» **What this exercise asks**
(a) In the essay on Parmenides and desire, where did Parmenides live?
(b) From the essay on Parmenides, reproduce word for word the passage that begins at the words "I desire, therefore" and stops after "being and will.".
(c) Pick up the essay on Parmenides and desire after its last sentence and keep writing it.

== Document excerpt

I desire, therefore I am

Parmenides, a pre-Socratic who lived in Magna Graecia (Southern Italy), was the first to suggest a cause-and-effect relationship between being and will.

His only surviving text which is quoted by contemporary philosophers for the poet’s “paradoxical” views on the nature of existence is, on second thought, an ontology of desire.

Misconceptions—stating Parmenides denied the world, refuted change altogether, or intended to moralize about things that are but “need not be”—set aside once fragment 2, which holds discernment derives from attesting to evidence (Πειθοῦς), acquires another significance.

Translated (Burnet, 1892) as if Parmenides himself is advising the reader (“Come now, I will tell thee - and do thou hearken to my saying and carry it away…”) the fragment is seen through the perspective of rhetorically answering the question “What is It?”. To which, logically, the response takes on modality itself, while scholarly reviews (Palmer, 2025) have included dialectical and normative stances on existence along with being in flux.

The significance of fragment 2, in my view, depends on the translation of two words, σύ and κέλευθος, whose meaning has been connected by Iliadic verbiage repeated in Parmenides’ poem. I base this assumption on syntactic in addition to semantic resemblance as follows. Both lyrical settings juxtapose those objected to their own will with subjects of manipulation whereas give credit to being self-directed. Read in the same stanza (Il. 4.286) with κελεύω (direct), that Agamemnon shall not do to Ajax, σύ does not refer to “you”; rather, it means “the” in plural accusative case coming from the Achaean leader recognizing his troops’ will (χαλκοχιτώνωνἀνώγετον). Instead, thence, of “thou hearken to my saying”, I propose rendering σὺ μῦθον ἀκούσας “the counsel hearkening” which preserves the accusative form modeled against the unaccomplished (οὐ ἀνυστόν).

====
== Given records

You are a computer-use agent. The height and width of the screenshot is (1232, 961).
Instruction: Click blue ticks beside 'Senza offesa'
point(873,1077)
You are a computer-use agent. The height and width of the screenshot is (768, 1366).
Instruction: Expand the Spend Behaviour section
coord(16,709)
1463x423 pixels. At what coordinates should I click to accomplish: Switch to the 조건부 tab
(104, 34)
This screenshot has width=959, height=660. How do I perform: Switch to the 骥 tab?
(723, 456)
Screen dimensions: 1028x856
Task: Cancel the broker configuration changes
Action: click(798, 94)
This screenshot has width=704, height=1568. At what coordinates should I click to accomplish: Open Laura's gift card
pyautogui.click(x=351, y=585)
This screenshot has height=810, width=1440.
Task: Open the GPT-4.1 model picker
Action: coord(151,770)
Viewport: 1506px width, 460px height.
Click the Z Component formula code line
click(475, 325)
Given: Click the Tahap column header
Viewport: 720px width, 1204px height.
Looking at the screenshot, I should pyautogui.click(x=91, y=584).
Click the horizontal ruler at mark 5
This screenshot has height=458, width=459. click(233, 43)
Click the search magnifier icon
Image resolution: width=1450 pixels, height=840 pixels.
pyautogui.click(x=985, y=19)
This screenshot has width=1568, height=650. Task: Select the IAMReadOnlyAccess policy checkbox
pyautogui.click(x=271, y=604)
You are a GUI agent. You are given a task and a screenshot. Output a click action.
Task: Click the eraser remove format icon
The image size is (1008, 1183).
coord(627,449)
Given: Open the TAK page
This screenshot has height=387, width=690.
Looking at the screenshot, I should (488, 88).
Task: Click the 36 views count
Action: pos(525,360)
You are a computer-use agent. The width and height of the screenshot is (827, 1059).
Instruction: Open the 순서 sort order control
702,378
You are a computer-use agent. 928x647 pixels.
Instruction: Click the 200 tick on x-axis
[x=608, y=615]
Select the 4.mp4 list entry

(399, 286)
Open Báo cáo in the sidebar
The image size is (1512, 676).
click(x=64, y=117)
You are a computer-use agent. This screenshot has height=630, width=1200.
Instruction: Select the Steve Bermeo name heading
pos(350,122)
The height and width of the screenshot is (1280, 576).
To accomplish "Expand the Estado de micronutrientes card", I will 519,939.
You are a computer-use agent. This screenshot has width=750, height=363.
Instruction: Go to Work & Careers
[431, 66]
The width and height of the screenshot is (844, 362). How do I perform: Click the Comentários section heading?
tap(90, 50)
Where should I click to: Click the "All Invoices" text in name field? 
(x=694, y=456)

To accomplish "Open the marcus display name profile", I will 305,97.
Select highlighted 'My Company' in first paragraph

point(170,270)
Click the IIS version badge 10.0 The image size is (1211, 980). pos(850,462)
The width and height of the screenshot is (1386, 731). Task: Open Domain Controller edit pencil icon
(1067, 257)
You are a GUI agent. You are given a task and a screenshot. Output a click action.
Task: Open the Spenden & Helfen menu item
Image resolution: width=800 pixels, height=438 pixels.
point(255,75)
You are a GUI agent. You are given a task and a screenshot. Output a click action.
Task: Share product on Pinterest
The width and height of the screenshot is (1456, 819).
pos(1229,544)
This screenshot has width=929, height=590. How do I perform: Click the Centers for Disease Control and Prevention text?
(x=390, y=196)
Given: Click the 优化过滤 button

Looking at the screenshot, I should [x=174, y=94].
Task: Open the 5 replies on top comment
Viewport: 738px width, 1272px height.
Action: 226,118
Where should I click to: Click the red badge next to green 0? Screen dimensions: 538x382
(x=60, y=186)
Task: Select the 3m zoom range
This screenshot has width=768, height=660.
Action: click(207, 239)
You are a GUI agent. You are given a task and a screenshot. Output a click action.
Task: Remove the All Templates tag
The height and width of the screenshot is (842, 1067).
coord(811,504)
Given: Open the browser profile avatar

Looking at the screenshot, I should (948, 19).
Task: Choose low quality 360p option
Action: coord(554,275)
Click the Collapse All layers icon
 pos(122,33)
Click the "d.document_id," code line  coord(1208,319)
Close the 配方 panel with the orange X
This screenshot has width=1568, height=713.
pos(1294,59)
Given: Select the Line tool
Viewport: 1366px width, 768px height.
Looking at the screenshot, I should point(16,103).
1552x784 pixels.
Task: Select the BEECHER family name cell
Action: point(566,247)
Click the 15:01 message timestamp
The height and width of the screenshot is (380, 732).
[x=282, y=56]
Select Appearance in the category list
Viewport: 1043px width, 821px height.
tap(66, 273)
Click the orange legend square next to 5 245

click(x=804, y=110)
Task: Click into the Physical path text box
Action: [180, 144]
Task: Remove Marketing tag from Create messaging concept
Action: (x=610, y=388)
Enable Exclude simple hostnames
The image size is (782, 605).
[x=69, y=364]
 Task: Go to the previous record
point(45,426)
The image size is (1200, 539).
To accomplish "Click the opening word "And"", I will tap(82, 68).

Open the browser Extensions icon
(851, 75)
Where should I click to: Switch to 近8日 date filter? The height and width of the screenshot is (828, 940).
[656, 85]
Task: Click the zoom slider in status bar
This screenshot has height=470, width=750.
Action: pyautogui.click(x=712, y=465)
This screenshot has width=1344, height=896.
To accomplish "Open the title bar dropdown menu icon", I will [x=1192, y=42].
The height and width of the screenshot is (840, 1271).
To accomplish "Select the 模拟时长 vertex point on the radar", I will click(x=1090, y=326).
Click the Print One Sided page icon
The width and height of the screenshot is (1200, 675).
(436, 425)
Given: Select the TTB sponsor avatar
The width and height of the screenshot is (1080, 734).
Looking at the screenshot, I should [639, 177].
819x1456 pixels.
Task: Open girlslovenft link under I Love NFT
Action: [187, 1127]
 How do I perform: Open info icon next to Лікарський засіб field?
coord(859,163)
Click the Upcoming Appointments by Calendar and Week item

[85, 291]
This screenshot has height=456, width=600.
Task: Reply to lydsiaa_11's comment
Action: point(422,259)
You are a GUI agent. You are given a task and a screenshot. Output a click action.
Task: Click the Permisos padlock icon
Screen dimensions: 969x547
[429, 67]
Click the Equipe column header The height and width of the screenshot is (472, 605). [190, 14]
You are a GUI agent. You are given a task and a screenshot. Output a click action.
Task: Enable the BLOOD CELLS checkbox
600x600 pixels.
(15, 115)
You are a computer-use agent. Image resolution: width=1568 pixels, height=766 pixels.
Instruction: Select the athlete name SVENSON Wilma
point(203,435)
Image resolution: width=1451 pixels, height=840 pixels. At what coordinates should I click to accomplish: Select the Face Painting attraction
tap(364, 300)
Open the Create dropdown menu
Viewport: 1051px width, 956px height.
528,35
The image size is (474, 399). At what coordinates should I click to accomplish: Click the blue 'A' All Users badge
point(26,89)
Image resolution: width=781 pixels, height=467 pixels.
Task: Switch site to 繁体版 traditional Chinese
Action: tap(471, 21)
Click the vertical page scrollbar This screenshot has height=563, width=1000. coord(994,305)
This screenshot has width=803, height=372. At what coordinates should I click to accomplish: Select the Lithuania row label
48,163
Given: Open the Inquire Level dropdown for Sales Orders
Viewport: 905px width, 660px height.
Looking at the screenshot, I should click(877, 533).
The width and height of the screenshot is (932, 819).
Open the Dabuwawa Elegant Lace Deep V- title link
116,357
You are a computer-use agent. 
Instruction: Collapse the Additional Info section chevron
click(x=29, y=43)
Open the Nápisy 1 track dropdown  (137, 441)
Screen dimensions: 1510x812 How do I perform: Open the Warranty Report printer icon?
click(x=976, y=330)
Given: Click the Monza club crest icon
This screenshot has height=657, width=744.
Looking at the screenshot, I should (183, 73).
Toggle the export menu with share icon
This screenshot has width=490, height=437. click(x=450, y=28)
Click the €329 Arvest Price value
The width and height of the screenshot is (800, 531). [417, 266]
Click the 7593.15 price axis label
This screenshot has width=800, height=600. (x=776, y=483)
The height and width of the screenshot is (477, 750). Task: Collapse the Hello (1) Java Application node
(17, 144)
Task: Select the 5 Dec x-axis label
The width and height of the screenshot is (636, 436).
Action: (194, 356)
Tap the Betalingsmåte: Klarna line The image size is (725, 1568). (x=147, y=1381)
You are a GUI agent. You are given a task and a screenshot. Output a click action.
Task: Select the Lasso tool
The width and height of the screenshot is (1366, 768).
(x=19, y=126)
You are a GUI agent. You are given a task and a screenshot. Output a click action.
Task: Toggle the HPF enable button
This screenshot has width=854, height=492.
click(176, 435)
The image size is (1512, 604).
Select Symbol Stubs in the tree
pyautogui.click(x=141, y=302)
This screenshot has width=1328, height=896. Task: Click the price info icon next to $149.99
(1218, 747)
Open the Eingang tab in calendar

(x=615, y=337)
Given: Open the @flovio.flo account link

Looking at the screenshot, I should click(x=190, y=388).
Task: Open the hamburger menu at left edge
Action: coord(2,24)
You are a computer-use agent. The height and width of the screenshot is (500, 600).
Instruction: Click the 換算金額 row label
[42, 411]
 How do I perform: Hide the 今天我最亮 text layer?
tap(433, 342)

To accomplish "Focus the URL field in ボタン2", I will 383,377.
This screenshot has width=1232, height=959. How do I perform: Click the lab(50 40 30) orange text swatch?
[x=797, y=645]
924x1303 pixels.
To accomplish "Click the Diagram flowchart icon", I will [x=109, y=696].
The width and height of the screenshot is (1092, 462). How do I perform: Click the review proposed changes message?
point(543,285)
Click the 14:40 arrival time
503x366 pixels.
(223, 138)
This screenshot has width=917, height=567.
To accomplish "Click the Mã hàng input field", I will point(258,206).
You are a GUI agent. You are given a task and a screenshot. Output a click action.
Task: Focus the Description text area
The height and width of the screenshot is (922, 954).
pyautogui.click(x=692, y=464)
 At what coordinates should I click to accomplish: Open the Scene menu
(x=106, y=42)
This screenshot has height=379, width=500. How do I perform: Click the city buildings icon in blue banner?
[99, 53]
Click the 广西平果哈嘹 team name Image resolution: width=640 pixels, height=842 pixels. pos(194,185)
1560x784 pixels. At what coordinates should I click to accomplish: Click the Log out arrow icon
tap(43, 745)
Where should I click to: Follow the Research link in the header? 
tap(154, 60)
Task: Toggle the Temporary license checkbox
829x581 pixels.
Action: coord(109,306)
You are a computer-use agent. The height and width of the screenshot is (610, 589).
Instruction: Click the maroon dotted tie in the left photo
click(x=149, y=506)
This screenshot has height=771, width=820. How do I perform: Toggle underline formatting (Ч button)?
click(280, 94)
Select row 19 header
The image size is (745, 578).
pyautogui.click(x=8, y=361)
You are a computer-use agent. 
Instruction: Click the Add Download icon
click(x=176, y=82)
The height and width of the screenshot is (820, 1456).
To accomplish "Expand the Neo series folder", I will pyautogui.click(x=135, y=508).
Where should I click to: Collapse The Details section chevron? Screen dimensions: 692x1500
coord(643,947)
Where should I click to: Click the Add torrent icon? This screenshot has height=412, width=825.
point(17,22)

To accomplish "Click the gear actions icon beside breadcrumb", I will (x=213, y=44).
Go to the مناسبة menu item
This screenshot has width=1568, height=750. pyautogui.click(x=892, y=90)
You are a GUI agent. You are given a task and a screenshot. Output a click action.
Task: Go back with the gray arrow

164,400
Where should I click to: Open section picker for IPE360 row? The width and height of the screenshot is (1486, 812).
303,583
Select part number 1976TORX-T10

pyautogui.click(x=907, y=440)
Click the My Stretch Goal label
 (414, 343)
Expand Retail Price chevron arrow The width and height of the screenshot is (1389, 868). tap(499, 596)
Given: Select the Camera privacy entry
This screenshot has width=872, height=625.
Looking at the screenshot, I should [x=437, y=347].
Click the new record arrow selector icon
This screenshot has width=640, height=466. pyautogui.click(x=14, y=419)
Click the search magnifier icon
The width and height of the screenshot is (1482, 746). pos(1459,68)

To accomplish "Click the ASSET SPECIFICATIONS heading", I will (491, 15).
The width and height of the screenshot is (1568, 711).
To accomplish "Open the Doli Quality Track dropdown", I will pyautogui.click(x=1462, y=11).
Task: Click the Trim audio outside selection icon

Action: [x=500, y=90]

====

» **Per-task answers**
(a) He lived in Magna Graecia (Southern Italy).

(b)
I desire, therefore I am

Parmenides, a pre-Socratic who lived in Magna Graecia (Southern Italy), was the first to suggest a cause-and-effect relationship between being and will.

(c)
Hence “direction”, implying destination reached on account of counsel, captures κέλευθος literally as opposed to metaphorically (“way”). Even more so for two reasons: first, ὁδοὶ are the ways spoken about in a literal sense, marking inquiry (διζήσιός), of which evidence procures as a result of guiding oneself; second, “way of conviction” neither corresponds to the guidance connoted with μύθος, nor confers an individual trajectory. Furthermore, composed (Il. 13.784) with κελεύω to yet again extoll the valor of those who are self-directed, ὅππῃ signifies literally “in whichever direction” (Cunliffe, 1924) making unlikely, from a syntactical and semantic perspective, the metaphorical translation of ὀπηδεῖ (“is its companion”) on the same line with κέλευθος. Seen as such, likely would appear Ἀληθείῃ γὰρ ὀπηδεῖ confers literal—specifically biological—rather than metaphorical sense: “the truth well directs”.

Twice brought up on the second verse of fragment 2, φράζω attests to delivering words through biological means which, in turn, hold true as long as evidence is accumulated by the searcher expressing themselves markedly, nevertheless whatever purported unknowingly leaves no mark at all (παναπευθέα). In parallel to “the only two ways of search that can be thought of” Parmenides, I assume, speaks of the two ends of the trachea—which, on one end, brings oxygen to the lungs thus evidencing life in the body and, on the other end, delivers sound.

By reading the lines of “On Nature” metaphorically scholars have missed how, physiologically speaking, desire defines human nature.

(This is an excerpt from a working manuscript, Energy Plots: Defining Physics by Virtue of Existential Prose).